WHAT YOU SHOULD DO:
Of the material below, only the lines from the line containing "You are a GUI" down to the line containing "Departing From (71, 394)" belong in the answer, written out exactly.

DATA FOR REVIEW:
Content starts

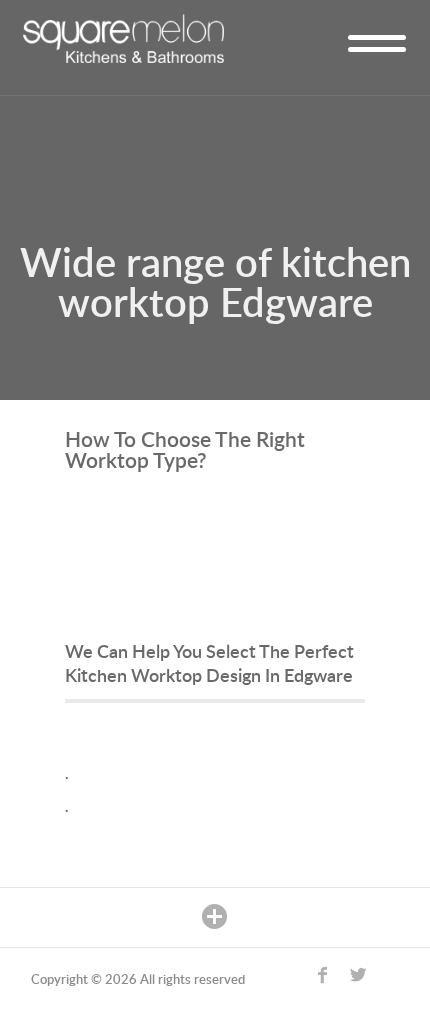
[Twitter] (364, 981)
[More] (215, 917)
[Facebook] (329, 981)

Content ends
Content starts

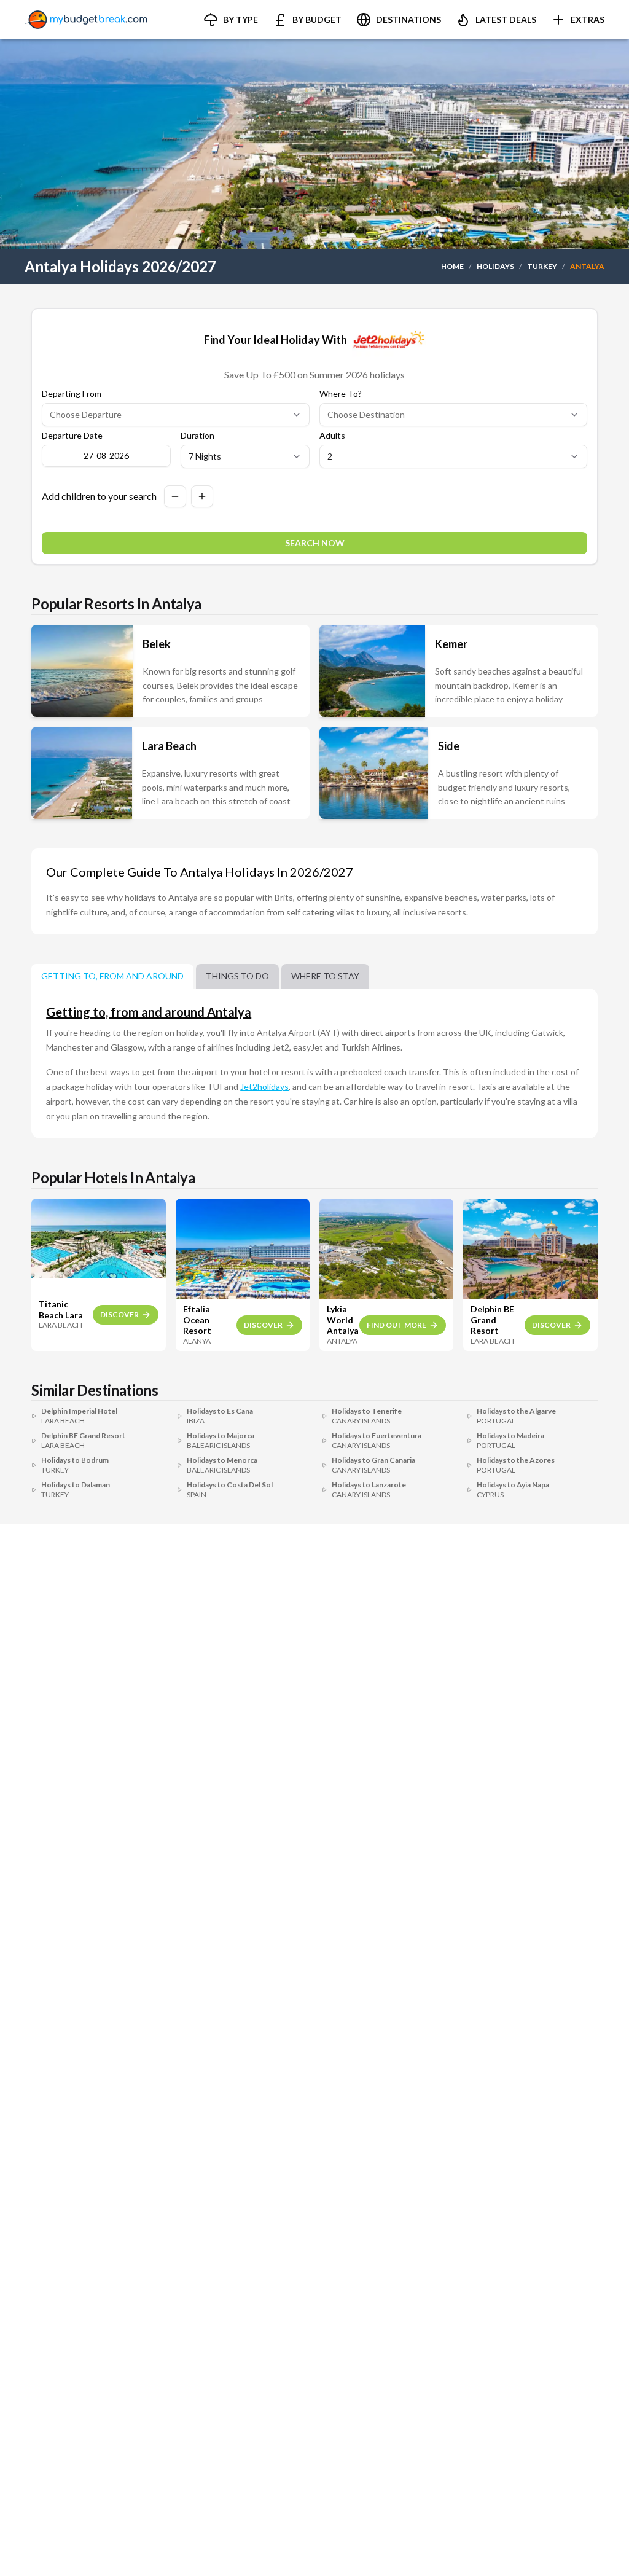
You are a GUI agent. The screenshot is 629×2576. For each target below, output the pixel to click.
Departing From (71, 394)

Content ends

RESULT OF THIS EXERCISE:
You are a GUI agent. The screenshot is 629×2576. For each target below, output the pixel to click.
Departing From (71, 394)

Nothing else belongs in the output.